### ENTRIES SHOWN
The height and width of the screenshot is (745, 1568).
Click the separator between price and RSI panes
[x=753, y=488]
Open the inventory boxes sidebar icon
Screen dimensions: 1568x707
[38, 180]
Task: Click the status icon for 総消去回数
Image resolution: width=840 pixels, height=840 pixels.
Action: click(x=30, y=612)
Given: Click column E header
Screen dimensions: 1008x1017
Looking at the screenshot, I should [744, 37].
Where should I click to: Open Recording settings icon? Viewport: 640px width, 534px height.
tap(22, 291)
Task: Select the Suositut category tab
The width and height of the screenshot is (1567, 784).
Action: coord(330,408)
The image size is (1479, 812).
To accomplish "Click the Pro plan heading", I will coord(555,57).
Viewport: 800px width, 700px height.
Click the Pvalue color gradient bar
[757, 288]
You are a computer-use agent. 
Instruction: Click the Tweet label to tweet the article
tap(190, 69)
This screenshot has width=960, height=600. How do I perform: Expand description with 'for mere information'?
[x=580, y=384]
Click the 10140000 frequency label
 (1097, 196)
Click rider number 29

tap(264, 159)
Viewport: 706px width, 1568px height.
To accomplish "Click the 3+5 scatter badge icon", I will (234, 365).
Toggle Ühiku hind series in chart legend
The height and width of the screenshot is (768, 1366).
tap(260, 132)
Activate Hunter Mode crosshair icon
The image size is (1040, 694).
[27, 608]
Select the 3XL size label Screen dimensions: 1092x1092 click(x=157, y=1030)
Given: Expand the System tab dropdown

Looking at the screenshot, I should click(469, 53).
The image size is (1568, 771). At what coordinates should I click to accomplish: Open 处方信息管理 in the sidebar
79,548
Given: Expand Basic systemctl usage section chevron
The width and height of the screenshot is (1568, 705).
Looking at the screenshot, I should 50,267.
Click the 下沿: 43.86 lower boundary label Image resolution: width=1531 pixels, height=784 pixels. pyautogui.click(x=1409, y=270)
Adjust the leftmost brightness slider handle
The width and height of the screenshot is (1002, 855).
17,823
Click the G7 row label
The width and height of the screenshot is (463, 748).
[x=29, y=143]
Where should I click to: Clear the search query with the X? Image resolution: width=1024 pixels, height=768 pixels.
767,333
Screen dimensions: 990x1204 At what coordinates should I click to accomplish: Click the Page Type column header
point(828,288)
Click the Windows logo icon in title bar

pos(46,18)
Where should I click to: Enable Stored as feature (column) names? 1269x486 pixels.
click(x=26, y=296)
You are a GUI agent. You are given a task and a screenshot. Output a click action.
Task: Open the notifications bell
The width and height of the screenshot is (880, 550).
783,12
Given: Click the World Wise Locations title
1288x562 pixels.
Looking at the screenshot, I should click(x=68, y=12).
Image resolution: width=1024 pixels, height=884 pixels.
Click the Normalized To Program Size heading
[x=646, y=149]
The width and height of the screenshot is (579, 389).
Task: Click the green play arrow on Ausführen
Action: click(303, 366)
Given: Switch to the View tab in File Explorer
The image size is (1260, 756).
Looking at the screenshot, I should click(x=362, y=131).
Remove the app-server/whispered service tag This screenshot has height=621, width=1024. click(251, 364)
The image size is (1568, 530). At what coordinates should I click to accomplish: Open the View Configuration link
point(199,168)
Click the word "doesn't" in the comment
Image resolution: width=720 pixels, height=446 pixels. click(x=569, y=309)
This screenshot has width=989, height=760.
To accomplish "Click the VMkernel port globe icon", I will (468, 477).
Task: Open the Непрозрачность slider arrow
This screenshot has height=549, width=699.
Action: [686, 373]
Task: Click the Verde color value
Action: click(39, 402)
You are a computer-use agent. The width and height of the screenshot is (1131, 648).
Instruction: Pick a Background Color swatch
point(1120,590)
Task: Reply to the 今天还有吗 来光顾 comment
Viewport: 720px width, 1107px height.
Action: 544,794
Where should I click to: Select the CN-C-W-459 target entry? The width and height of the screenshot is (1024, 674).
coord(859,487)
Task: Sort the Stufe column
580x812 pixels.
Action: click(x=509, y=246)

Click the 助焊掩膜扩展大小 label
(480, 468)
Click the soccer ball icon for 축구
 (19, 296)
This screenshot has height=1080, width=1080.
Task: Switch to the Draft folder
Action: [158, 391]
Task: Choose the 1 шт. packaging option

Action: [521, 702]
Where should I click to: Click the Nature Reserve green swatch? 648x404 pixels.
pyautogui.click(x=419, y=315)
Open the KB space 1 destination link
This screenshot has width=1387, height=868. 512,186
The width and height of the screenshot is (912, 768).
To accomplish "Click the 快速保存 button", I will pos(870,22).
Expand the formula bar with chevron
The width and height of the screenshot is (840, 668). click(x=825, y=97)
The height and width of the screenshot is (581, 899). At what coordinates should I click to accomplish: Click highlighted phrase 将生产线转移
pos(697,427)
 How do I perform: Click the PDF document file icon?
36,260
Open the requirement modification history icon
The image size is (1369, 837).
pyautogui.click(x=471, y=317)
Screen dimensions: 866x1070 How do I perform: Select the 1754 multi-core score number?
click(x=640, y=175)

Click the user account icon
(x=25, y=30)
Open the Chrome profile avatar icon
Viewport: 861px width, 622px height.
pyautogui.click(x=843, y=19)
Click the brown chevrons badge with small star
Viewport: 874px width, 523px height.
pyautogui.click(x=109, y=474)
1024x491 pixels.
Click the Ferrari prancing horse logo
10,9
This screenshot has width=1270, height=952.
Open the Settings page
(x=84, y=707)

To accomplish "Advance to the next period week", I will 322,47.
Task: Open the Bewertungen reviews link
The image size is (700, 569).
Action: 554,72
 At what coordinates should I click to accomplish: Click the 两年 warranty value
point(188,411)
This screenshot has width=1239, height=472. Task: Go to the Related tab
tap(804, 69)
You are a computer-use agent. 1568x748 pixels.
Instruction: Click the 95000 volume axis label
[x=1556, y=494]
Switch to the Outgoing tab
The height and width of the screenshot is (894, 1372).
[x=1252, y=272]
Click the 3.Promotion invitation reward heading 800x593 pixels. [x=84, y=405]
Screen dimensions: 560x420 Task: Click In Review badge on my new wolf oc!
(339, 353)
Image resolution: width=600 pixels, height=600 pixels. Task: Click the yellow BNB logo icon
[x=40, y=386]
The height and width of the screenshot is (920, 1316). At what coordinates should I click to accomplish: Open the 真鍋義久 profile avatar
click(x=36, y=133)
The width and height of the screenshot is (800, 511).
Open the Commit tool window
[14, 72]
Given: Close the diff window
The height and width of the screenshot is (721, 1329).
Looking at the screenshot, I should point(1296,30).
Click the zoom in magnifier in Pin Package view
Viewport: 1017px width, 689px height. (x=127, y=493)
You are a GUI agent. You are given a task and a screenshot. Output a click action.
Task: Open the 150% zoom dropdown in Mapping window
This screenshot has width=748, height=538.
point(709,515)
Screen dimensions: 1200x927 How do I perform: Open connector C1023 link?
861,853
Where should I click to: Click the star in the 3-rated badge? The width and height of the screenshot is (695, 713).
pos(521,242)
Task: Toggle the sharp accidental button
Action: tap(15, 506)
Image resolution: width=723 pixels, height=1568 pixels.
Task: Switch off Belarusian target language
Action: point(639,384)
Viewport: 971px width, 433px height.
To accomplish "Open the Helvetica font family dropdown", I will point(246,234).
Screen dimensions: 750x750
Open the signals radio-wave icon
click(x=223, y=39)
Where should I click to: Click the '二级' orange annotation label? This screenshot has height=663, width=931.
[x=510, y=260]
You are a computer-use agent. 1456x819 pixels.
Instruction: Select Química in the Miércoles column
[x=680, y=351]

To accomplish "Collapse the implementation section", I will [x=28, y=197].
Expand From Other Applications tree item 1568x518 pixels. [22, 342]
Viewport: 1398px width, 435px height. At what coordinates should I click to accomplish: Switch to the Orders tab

### YOUR TASK
All lines in the listing above that contain "section" should be shown.

### RESPONSE
Given: Expand Basic systemctl usage section chevron
To accomplish "Collapse the implementation section", I will [x=28, y=197].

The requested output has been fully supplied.